Suffix | Content | Example Format |
---|---|---|
.inter | User-item interaction | user_id, item_id, rating, timestamp, review |
.user | User feature | user_id, age, gender |
.item | Item feature | item_id, category |
.kg | Triplets in a knowledge graph | head_entity, tail_entity, relation |
.link | Item-entity linkage data | entity, item_id |
.net | Social graph data | source, target |
Atomic files are combined to support the input of different recommendation tasks. One can write the
suffixes into the config arg load_col
to load the corresponding atomic files.
For each recommendation task, we have to provide several mandatory files:
Tasks | Mandatory atomic files |
---|---|
General | .inter |
Context-aware | .inter, .user, .item |
Knowledge-aware | .inter, .kg, .link |
Sequential | .inter |
Social | .inter, .net |
Each atomic file can be viewed as a `m \times n` table (except header), where `n` is the number of
features and `m` is the number of data records.

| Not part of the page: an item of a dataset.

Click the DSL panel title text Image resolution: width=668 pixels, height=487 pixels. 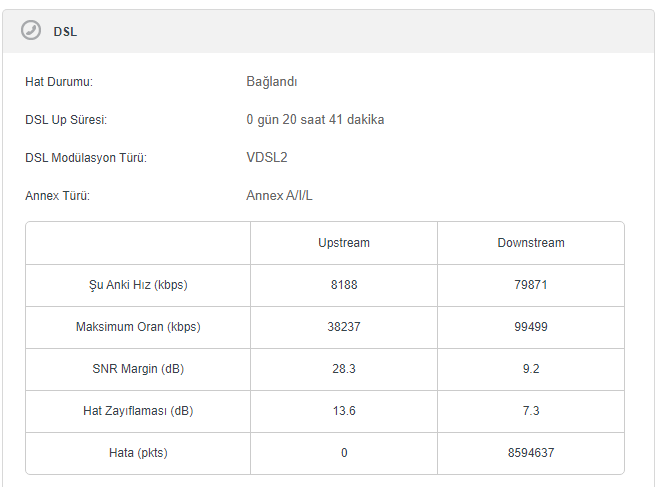point(65,32)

The first row corresponds to feature names, in which each entry has the form of
feat_name:feat_type
,indicating the feature name and feature type.
We support four feature types, which can be processed by tensors in batch.

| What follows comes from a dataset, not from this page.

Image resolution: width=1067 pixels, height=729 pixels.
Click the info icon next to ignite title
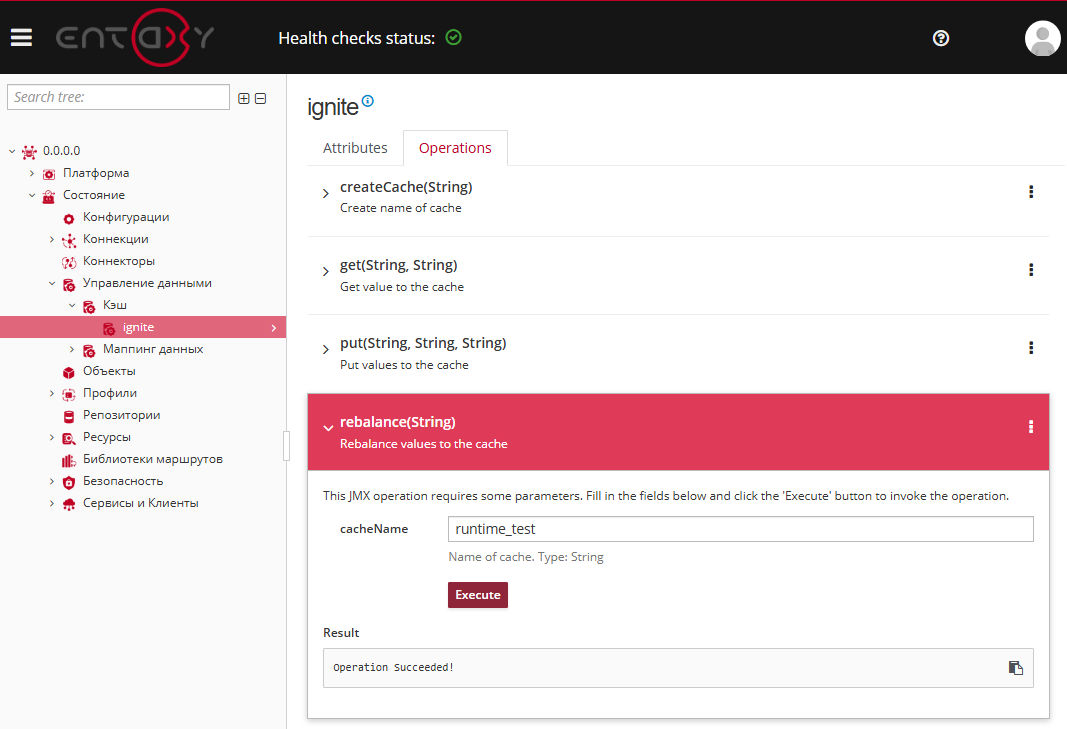click(368, 101)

feat_type | Explanations | Examples |
---|---|---|
token | single discrete feature | user_id, age |
token_seq | discrete features sequence | review |
float | single continuous feature | rating, timestamp |
float_seq | continuous feature sequence | vector |
As an example, we present the formatted ML-1M dataset below.
ml-1m.inter
user_id:token | item_id:token | rating:float | timestamp:float |
---|---|---|---|
1 | 1193 | 5 | 978300760 |
1 | 661 | 3 | 978302109 |
ml-1m.user
user_id:token | age:token | gender:token | occupation:token | zip_code:token |
---|---|---|---|---|
1 | 1 | F | 10 | 48067 |
2 | 56 | M | 16 | 70072 |
ml-1m.item
item_id:token | movie_title:token_seq | release_year:token | genre:token_seq |
---|---|---|---|
1 | Toy Story | 1995 | Animation Children's Comedy |
2 | Jumanji | 1995 | Adventure Children's Fantasy |
ml-1m.kg
head_id:token | relation_id:token | tail_id:token |
---|---|---|
m.0gs6m | film.film_genre.films_in_this_genre | m.01b195 |
m.052_dz | film.film.actor | m.02nrdp |
ml-1m.link
item_id:token | entity_id:token |
---|---|
2694 | m.02hxhz |
2079 | m.0kvcr9 |